Nathalie Fournelle offre l’esquisse dont la légèreté et le caractère enjoué d’un paysage apparemment tranquille voilent à peine le tumulte secret. De son côté, Yvon Colbert présente une interprétation éclatée de son image intérieure qui rallie fantaisie et spontanéité. D’autres enfin éludent leur propre image en la remplaçant par des objets symboliques qui n’en témoignent pas moins de ce qu’ils sont et de ce qu’ils vivent.

Longtemps a-t-on restreint la création artistique à des cadres rigides, sorte de perception étroite issue de la vision que nous pouvons avoir de l’œuvre, mais surtout à la conception que nous nous en faisons. Les choses ont bien changé car à côté d’une création dite traditionnelle, voire académique, on découvre maintenant différentes activités créatrices qui, sans être sanctionnées selon les principes de l’art avec un grand A, n’en recèlent pas moins une valeur esthétique et novatrice indéniable. L’abolition des frontières entre les différentes disciplines et le recours aux possibilités offertes par des techniques informatisées ont élargi sinon bouleversé de fond en comble le langage pictural. On constate simultanément chez l’artiste le passage d’une pratique esthétique gratuite à une création plus concrète et fonctionnelle tels la décoration, le design ou d’autres approches, et ce, sans nier en aucune façon l’intention de départ.

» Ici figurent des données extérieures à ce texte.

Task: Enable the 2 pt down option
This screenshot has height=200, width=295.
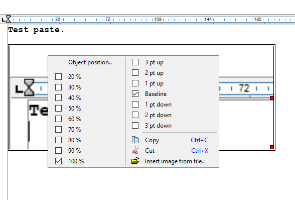Action: click(135, 115)
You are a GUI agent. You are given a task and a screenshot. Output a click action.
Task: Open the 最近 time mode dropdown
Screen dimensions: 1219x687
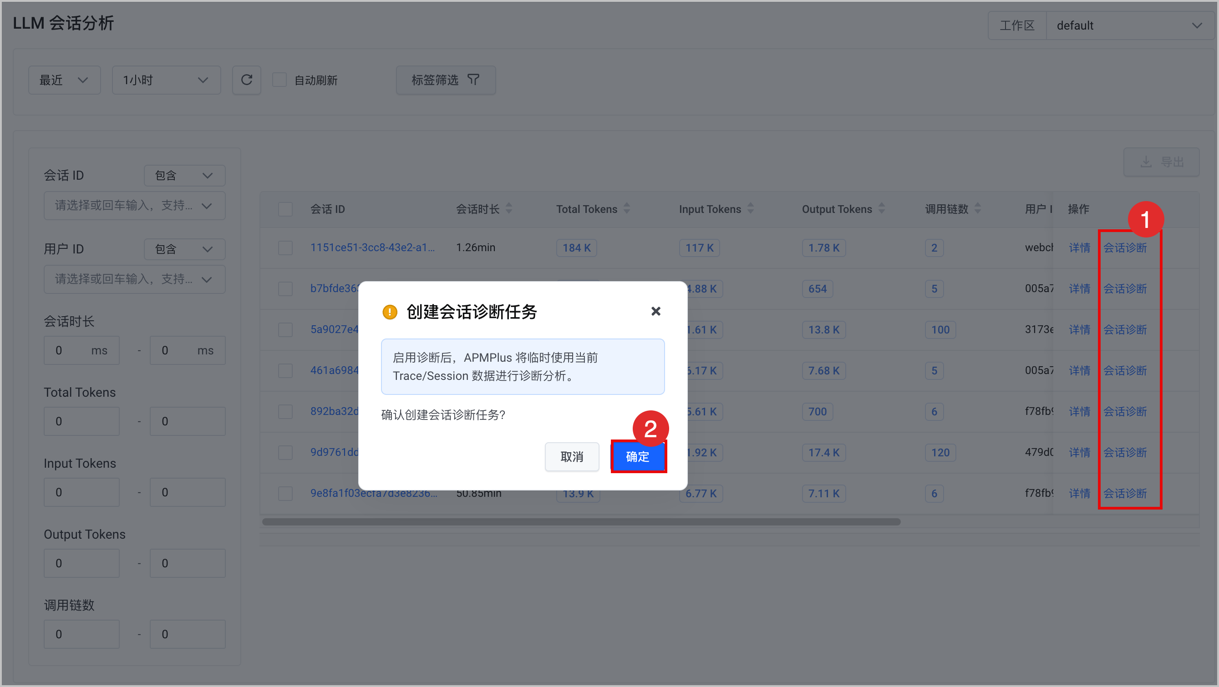pyautogui.click(x=64, y=80)
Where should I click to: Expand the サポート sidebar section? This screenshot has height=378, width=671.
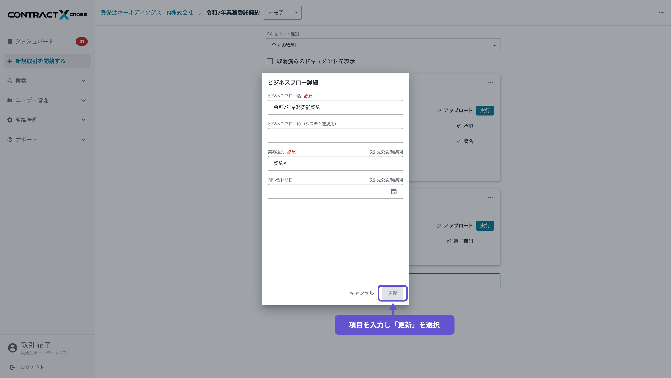pos(83,139)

Dans cette perspective, la thérapie par l’art offre un bon exemple de l’application d’un type d’activité dont la fonction se situe à la croisée d’une création authentique et d’une croissance personnelle véritable. Le Centre d’apprentissage parallèle de Montréal (CAP) en offre d’excellents exemples en intervenant auprès de personnes qui, pour une raison ou pour une autre, éprouvent certaines difficultés d’adaptation sociales et émotives.

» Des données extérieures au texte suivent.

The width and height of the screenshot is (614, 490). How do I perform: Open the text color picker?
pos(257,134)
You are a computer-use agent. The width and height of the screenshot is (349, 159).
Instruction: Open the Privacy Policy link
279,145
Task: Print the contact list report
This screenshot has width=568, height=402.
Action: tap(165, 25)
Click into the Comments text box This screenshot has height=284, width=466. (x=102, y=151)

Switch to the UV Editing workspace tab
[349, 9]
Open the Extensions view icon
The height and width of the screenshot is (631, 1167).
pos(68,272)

À l’occasion de son 25e anniversaire, le CAP a présenté MOI M’AIME, une exposition composée des autoportraits de chacun des participants. Banal en apparence, l’esprit de cette initiative revêt une résonance en ceci que l’engagement émotif des participants passe par une profonde prise de conscience qui met en cause son moi le plus intime. Inversement ou paradoxalement, cet exercice a valeur de projection du moi de l’intérieur vers l’extérieur. La rencontre de cette double trajectoire mobilise alors la force créatrice de l’individu dont l’expression se situe bien loin d’une représentation stéréotypée ou même académique qui cédera ici le pas à un rendu plus émotif, souple et spontané, qui dépasse le simple désir de décrire. Œuvre d’art authentique ou simple moyen d’expression de soi, la thérapie par l’art et l’art tout court se rejoignent pour questionner le mystère même de l’être, de son expression et son devenir.